Ah, but what are they trying to tell us? Babies cry when they…

  • Are tired.
  • Are hungry.
  • Feel too cold.
  • Feel too hot.
  • Need to be changed –I never really believed this reason before I had my twins. My firstborn couldn’t have cared less if he was wet and could nap right through a really poopy diaper. Then I had my twins.  I was amazed that their crying stopped if I changed the tiniest bit of poop or a wet diaper. Go figure.
  • Are bored. Perhaps she is tired of the Mozart you play and prefers some good hard rock music instead. Maybe she wants a car ride or a change of scenery. Try moving her to another room in the house.
  • Feel pain. Search for a piece of hair wrapped around a finger or toe and make sure she isn’t out-growing the elastic wrist or ankle band on her clothing.
  • Need to be swaddled. Remember a fetus spends the last trimester squished inside of her mom. Discovering her own randomly flailing arms and legs can be disconcerting to a newborn.
  • Need to be UN-swaddled. Hey, some like the freedom to flail.
  • Need to be rocked/moved. Dr. Lai’s firstborn spent hours tightly wrapped and held by her dad in a nearly upside down position nicknamed “upside-down-hotdog” while he paced all around the living room.
  • Need to burp. Lay her down for a minute and bring her up again to see if you can elicit a burp.
  • Are gassy. Bicycle his legs while he is on his back. Position him over your shoulder so that his belly presses against you. You’d be gassy too if you couldn’t move very well. The gassy baby is a topic for this entire post– talk to your doctor for other ideas.
  • Are sick. Watch for fever, inability to feed normally, labored breathing, diarrhea or vomiting. Check and see if anything is swollen or not moving. Listen to his cry. Is it thin, whimper-like (sick) or is it loud and strong (not so sick)? Do not hesitate to check with your pediatrician. Fever in a baby younger than eight weeks old is considered 100.4 degrees F or higher measured rectally. A feverish newborn needs immediate medical attention.

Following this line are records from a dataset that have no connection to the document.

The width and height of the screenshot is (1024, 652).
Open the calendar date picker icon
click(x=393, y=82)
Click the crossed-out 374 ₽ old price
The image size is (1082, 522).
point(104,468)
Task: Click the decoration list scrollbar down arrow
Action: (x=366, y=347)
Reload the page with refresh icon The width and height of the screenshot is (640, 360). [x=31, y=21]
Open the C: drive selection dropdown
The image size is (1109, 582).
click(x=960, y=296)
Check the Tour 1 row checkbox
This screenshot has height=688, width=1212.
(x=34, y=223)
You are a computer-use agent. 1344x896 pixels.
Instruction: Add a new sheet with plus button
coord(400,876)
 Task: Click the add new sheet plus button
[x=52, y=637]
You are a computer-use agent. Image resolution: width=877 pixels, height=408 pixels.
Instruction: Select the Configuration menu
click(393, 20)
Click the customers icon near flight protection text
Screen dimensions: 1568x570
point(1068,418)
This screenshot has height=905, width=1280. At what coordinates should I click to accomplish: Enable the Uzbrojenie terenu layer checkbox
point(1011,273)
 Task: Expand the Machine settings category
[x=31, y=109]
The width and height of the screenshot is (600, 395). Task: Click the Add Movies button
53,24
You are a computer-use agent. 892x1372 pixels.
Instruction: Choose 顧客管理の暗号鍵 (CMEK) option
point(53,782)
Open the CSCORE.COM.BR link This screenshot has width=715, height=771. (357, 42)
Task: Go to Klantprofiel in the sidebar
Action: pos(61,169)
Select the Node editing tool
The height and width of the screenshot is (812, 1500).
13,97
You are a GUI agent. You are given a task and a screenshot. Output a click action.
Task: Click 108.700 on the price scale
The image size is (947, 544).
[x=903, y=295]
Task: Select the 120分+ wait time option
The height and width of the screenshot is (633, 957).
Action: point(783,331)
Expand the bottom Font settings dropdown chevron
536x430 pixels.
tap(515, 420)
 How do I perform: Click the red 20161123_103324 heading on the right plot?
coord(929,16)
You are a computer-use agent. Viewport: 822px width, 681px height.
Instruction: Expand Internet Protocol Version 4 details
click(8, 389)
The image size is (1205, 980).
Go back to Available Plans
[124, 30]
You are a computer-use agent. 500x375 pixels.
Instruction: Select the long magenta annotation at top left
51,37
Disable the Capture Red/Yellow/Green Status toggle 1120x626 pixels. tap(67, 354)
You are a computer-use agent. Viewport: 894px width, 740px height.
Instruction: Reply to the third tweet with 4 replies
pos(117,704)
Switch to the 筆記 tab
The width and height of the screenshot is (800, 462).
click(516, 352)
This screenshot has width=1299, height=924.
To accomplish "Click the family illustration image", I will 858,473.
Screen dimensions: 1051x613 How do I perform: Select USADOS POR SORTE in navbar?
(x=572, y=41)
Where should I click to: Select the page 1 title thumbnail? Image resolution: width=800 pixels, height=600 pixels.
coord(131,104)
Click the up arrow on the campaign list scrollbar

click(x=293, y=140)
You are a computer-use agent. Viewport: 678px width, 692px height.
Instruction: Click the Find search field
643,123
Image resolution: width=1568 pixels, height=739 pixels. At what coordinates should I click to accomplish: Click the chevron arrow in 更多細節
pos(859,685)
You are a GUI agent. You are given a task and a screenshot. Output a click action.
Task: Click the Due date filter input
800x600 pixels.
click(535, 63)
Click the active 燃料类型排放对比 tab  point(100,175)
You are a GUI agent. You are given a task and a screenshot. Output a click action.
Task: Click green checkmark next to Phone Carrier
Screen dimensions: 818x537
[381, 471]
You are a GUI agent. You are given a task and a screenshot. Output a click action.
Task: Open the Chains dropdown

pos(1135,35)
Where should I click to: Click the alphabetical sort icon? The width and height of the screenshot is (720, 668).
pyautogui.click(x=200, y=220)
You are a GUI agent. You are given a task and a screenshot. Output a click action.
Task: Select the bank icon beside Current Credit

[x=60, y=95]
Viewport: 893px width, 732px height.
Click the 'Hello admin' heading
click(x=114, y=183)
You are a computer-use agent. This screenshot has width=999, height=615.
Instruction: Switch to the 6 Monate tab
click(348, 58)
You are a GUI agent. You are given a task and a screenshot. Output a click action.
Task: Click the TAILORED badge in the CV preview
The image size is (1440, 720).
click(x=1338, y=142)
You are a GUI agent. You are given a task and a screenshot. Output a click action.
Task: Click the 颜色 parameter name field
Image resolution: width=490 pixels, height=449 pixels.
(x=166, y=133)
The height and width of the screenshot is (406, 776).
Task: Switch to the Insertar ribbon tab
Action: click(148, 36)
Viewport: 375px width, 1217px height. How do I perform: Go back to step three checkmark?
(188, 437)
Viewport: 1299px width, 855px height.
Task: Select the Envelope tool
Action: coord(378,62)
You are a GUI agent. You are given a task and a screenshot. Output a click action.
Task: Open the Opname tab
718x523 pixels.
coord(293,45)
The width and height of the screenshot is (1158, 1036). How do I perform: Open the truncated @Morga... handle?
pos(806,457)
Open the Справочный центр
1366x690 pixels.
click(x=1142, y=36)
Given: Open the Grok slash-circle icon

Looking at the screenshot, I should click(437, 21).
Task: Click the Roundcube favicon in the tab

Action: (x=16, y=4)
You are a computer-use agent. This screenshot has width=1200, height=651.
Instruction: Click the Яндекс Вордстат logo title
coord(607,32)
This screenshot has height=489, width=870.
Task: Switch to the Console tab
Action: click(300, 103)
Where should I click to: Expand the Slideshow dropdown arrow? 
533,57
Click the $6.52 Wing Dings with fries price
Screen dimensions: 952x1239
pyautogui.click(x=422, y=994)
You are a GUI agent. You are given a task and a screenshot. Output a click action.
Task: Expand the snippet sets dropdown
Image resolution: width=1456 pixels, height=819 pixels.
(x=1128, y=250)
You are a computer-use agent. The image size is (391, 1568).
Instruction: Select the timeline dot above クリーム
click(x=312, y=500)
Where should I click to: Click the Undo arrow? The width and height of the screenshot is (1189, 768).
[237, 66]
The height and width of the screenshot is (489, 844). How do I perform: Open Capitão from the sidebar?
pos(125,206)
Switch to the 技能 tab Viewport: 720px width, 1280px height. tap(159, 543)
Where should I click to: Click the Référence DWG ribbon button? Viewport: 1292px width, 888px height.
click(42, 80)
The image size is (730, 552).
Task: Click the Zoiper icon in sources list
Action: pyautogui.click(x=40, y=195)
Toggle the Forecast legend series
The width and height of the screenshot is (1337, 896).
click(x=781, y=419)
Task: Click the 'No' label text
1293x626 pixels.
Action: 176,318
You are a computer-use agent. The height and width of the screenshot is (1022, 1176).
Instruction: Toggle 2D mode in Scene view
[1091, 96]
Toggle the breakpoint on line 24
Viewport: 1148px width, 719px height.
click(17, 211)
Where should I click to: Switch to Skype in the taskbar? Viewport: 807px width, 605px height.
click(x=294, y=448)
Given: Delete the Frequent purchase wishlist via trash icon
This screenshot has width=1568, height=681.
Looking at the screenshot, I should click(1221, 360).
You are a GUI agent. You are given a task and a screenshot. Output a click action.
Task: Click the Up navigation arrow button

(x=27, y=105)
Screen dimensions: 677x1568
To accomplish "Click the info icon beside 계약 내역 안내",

What if you’re certain that the temperature in the room is moderate, you recently changed his diaper, and he ate less than an hour ago?

    • Walk outside with your baby– this can be a magic “crying be gone” trick. Fresh air seems to improve a newborn’s mood.
    • Offer a pacifier. Try many different shapes of pacifiers. Marinade a pacifier in breast milk or formula to increase the chance your baby will accept it.
      Pick him up, dance with him, or walk around the house with him. You can’t spoil a newborn.
    • Vacuum your house. Weird, but it can work like a charm. Place him in a baby frontal backpack or in a sling while cleaning.
    • Try another feeding, maybe he’s having a growth spurt.
    • When all else fails, try putting him down in his crib in a darkened room. Crying can result from overstimulation. Wait a minute or two. He may self-settle and go to sleep. If not, go get him. The act of rescuing him may stop the wailing.
    • If mommy or daddy is crying at this point, call your own mom or dad or call a close friend. Your baby knows your voice and maybe hearing you speak calmly to another adult will lull him into contentment.
    • Call your child’s health care provider and review signs of illness.

If you feel anger and resentment toward your crying baby, just put him down, walk outside and count to ten. It is impossible to think rationally when you are angry and you may hurt your child in order to stop your frustration. Seek counseling if these feelings continue.

Now for the light at the end of the newborn parenting tunnel: the peak age when babies cry is six weeks old. At that point, infants can cry for up to THREE HOURS per day. Babies with colic cry MORE than three hours per day. (Can you believe people actually studied this? I am amused that Dr. Lai won a prize in medical school for a paper on the history of colic). By three months of age crying time drops dramatically.

While most crying babies are healthy babies and just need to find the perfect upside-down-hot-dog position, an inability to soothe your baby can be a sign that she is sick. Never hesitate to call your baby’s doctor if your baby is inconsolable, and don’t listen to the people who say, “Why do babies cry?…They just do.”